**** Extracted information

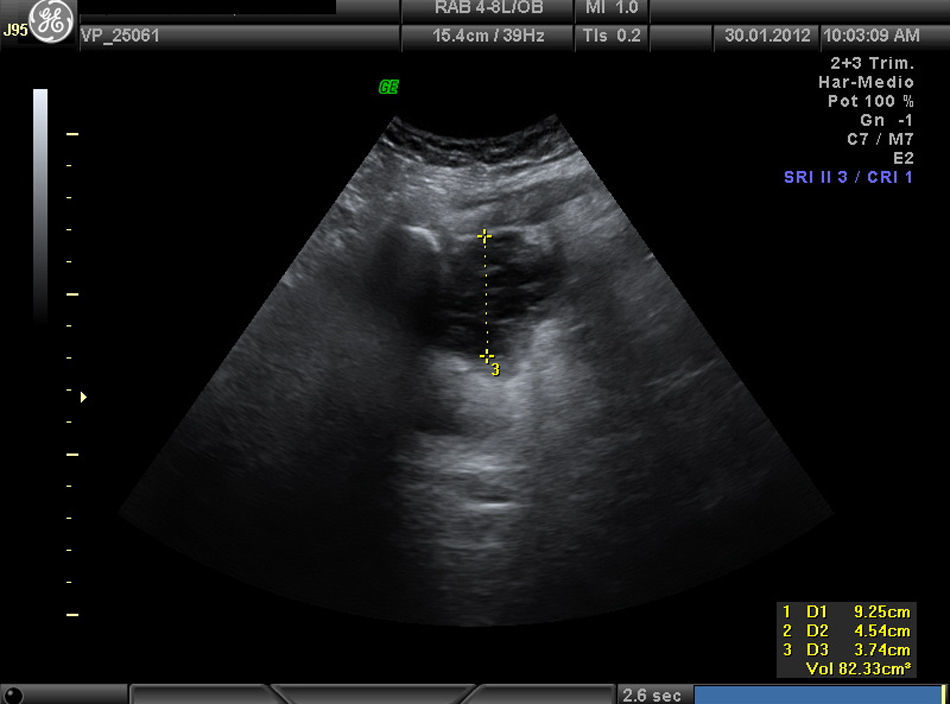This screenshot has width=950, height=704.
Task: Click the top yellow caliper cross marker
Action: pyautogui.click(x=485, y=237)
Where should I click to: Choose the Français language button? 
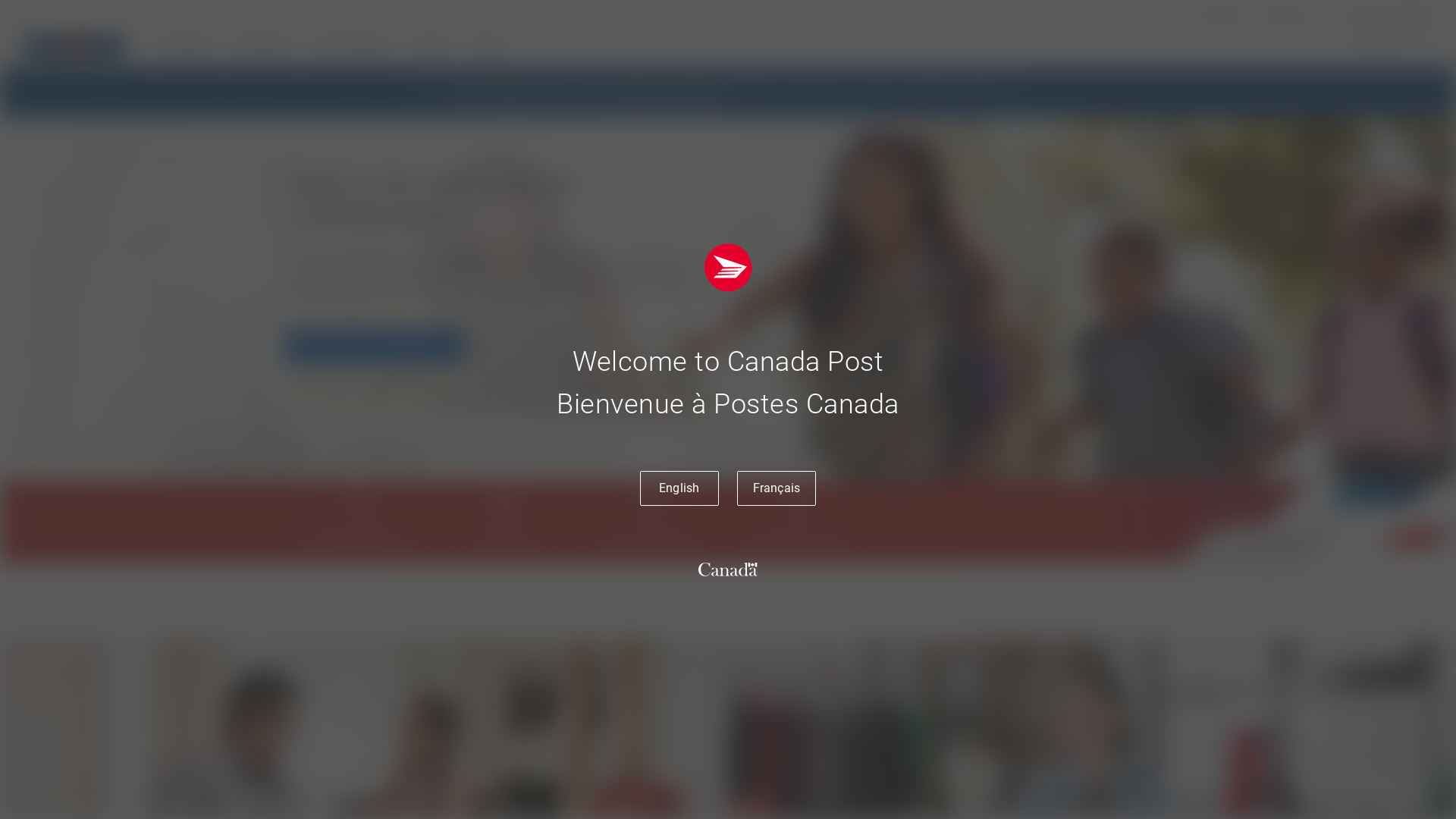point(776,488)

********

*What you have to do:* Give every line of the records above as a JSON list of strings, one string per line, with blank lines skipped. Leave the pictures out of the list.

*Solution:*
[
  "This screenshot has width=950, height=704.",
  "Task: Click the top yellow caliper cross marker",
  "Action: pyautogui.click(x=485, y=237)",
  "Where should I click to: Choose the Français language button? ",
  "point(776,488)"
]